Repeat verbatim each line from the line with "Click the Member for 5 Years banner" to the end of the entries. Pictures do not belong in the copy.

INFORMATION SHOWN -
......

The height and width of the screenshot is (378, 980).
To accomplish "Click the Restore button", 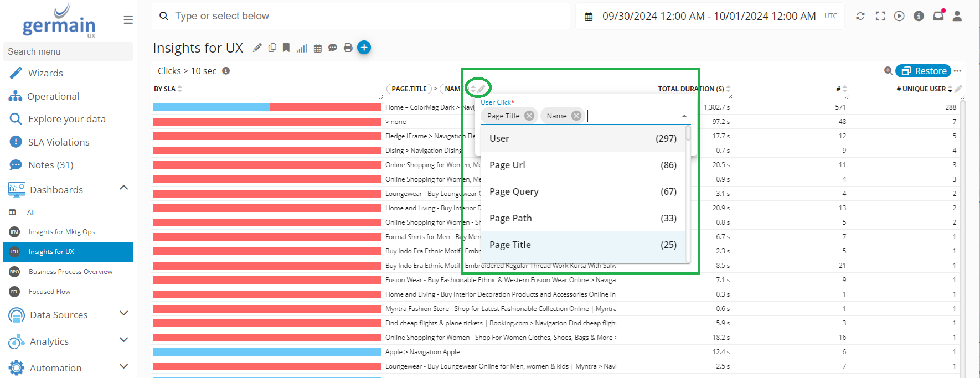I will (x=924, y=71).
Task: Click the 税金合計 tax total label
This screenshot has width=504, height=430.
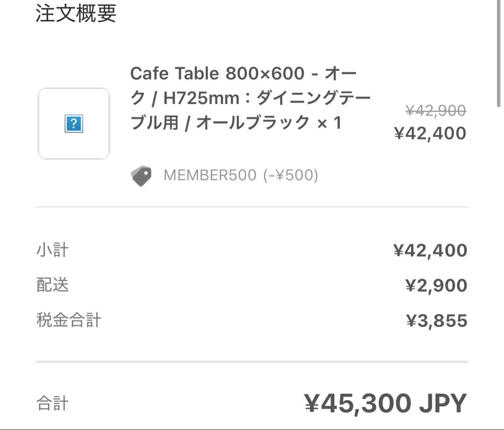Action: [69, 320]

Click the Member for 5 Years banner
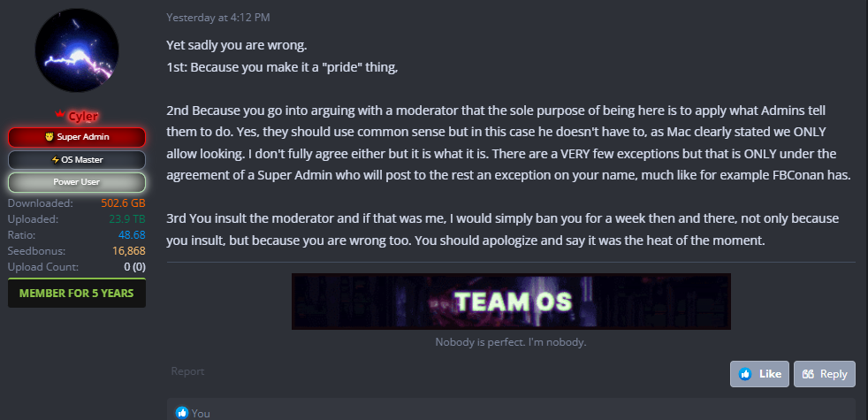click(77, 294)
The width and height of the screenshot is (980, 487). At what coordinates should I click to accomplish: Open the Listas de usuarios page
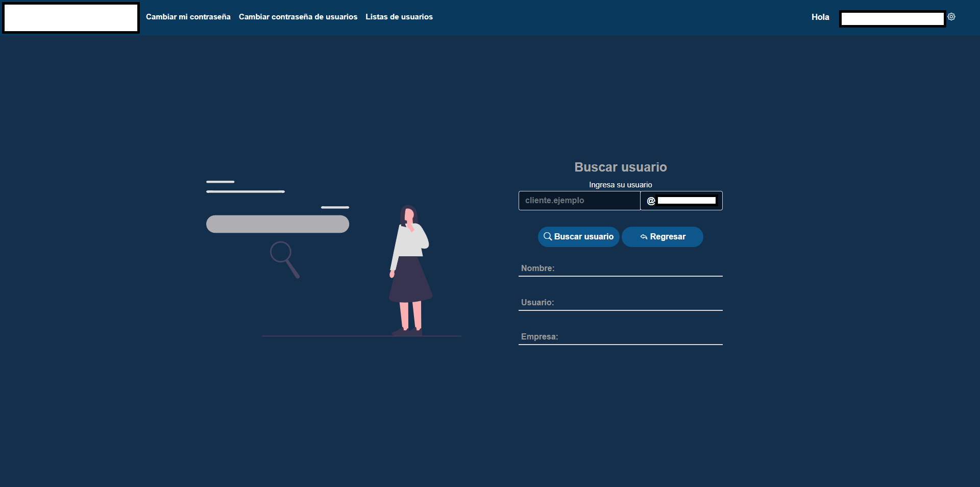tap(399, 17)
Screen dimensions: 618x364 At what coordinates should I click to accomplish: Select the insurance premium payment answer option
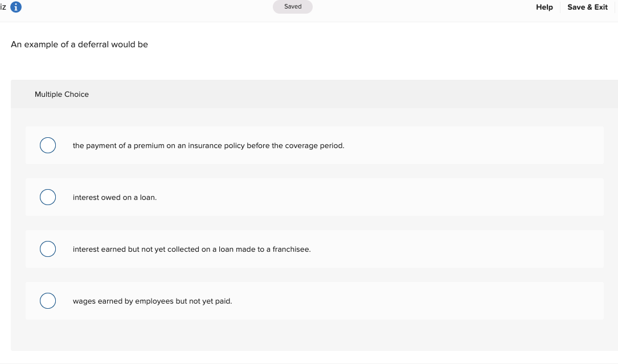point(48,145)
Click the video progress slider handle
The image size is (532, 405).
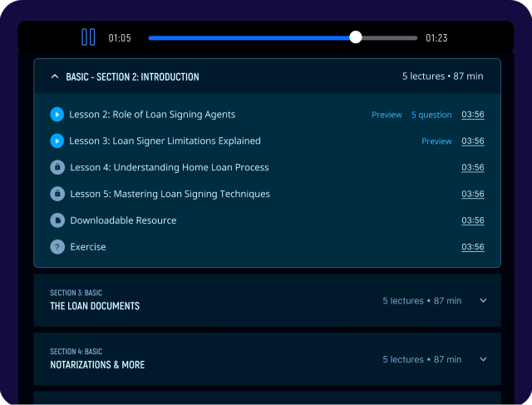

......

EXPECTED OUTPUT -
Click the Member for 5 Years banner
click(77, 294)
The width and height of the screenshot is (980, 487). At what coordinates should I click to accomplish: Open the Listas de usuarios page
tap(399, 17)
Screen dimensions: 618x364 At what coordinates should I click to accomplish: Select the insurance premium payment answer option
point(48,145)
Click the video progress slider handle
The image size is (532, 405).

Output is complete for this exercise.